(DOCUMENT SECTION)
Figure 9 shows the distribution of Gini scores for positively and negatively marked forms in the Generalization and Rating Phases. A GLM found a significant effect of valence (i.e., whether the marked form was positive or negative) on the Gini score in the Generalization phase for the relevant context, F(1,183) = 13.09, χ2 = 0.4= p < 0.001, with positively marked forms receiving lower Gini scores than negatively marked ones. In other words, negatively marked forms were more strongly differentiated in the participants’ output than positively marked ones. The same was true for the Rating task: F(1,183) =5.69, χ2 = 0.04, p = 0.02).

Figure 9. Gini scores for marked forms by context during generalization and rating tasks in Experiment 2. Red dots indicate mean values.

3.4. Discussion of Experiment 2

Experiment 2 expanded on Experiment 1 with the incorporation of neutral sentences during exposure, the Nudge condition (which provided a weaker contextual consistency than the Consistent condition), and a Rating task designed to help distinguish semantic differentiation from pragmatic differentiation.

(GIVEN REQUEST 1)
Answer these questions about the Experiment 2 passage, one line each:
(a) In the Generalization phase, which forms received lower Gini scores, positively marked or negatively marked ones?
(b) What do the red dots in Figure 9 indicate?
(c) What was the Rating task designed to help distinguish?
(GIVEN REQUEST 2)
Please proceed with the Experiment 2 passage, picking up right after its final sentence.

(Word and element locating data)
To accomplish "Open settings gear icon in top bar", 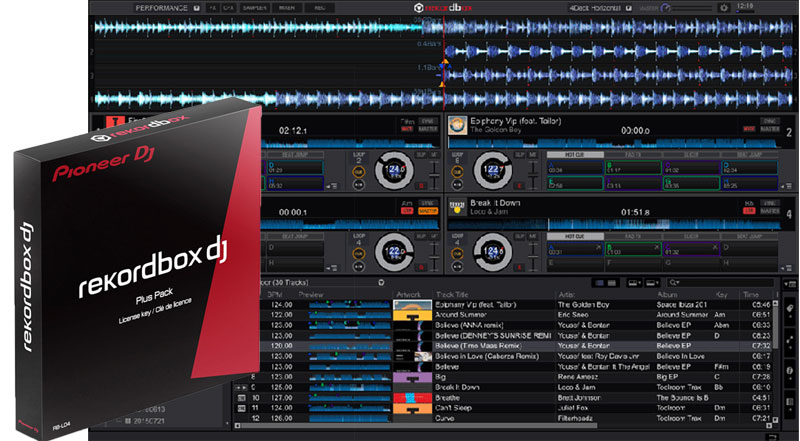I will 725,7.
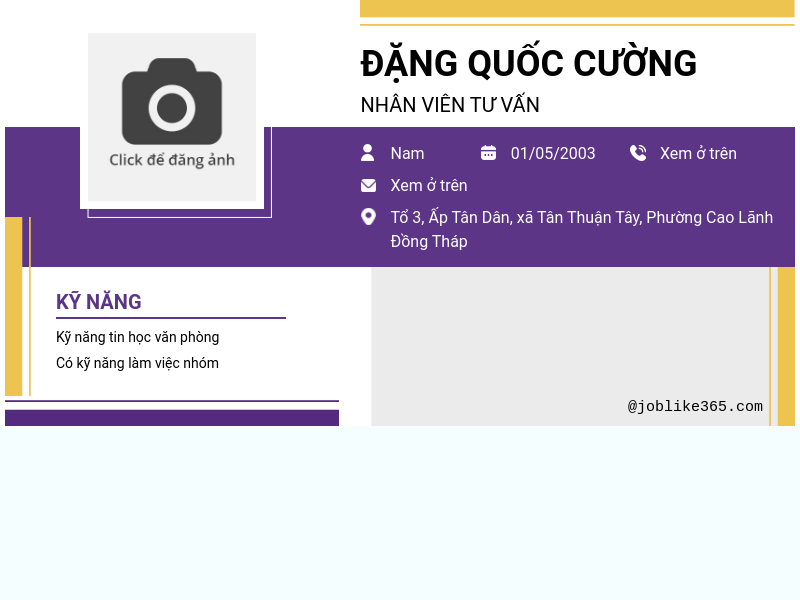Select the email envelope icon
The width and height of the screenshot is (800, 600).
point(368,185)
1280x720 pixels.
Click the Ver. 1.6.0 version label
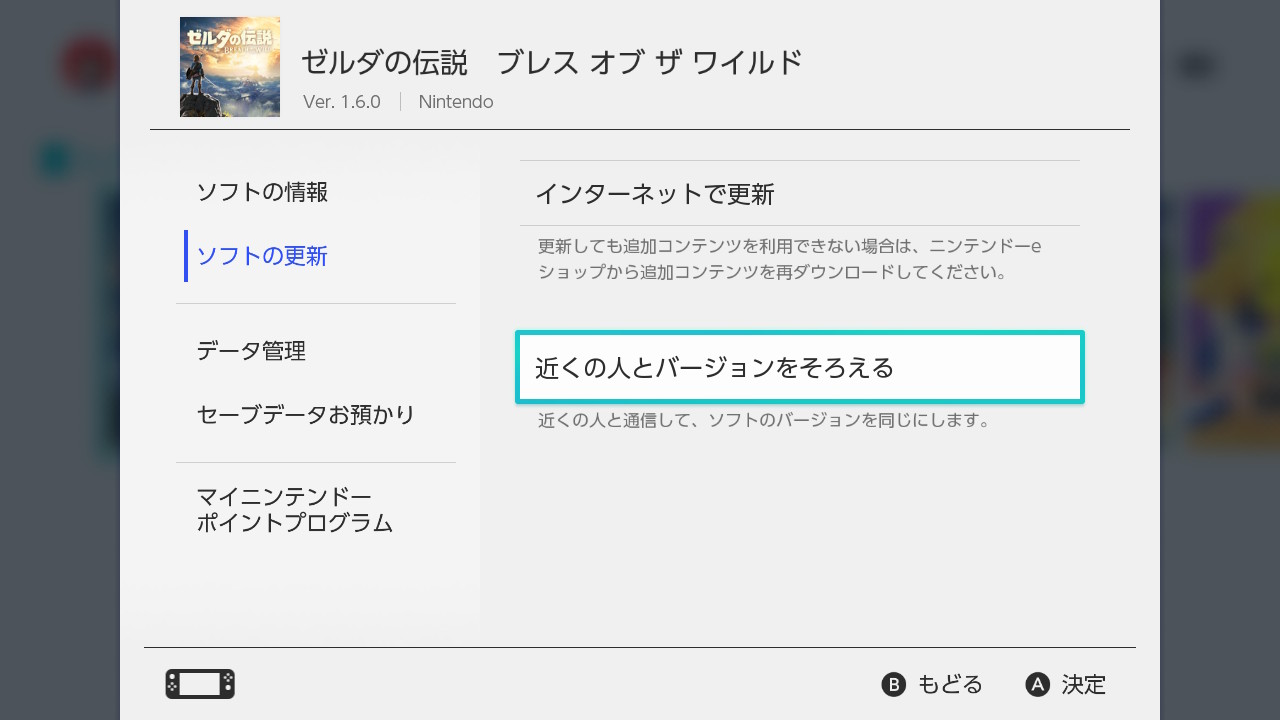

(TASK RESULT 1)
(a) Positively marked forms.
(b) Mean values.
(c) Semantic differentiation from pragmatic differentiation.

(TASK RESULT 2)
In Experiment 1, we saw two kinds of differentiation: partial differentiation – in which one term became specialized as either negative or positive – and full differentiation, in which both terms became specialized. The former occurred in all conditions, while the latter was dominant in the Consistent condition. We found no evidence that responses strongly tracked input probabilities. This result is consistent with an account in which input quality is more important than quantity. But how consistent does input have to be? What if verbs sometimes occur in neutral contexts in input? The Nudge condition in Experiment 2 was designed to investigate this. As in Experiment 1, full differentiation occurred in the Consistent condition. It also occurred in the Nudge condition, though the pattern of results here was more bimodal (Figure 3). As in Experiment 1, the pattern for the Random and Neutral conditions was for lower differentiation, but the verbs still tended to be differentiated in all conditions. The mean Gini score in the Random condition, for instance, was 0.19, close to the value in Experiment 1. This is consistent with a pattern in which both verbs might appear in all three contexts, but each dominates in one of them. In other words, there was again a tendency for participants to introduce greater differentiation than was in the input.

Consistent with the findings of Experiment 1, participants in Experiment 2 did not more strongly differentiate the verbs based on the size of the bias in the input. Participants differentiated just as much in the Random condition, where words were presented equally frequently in both positive and negative sentences, and the Neutral condition, where there was no information about positivity or negativity at all.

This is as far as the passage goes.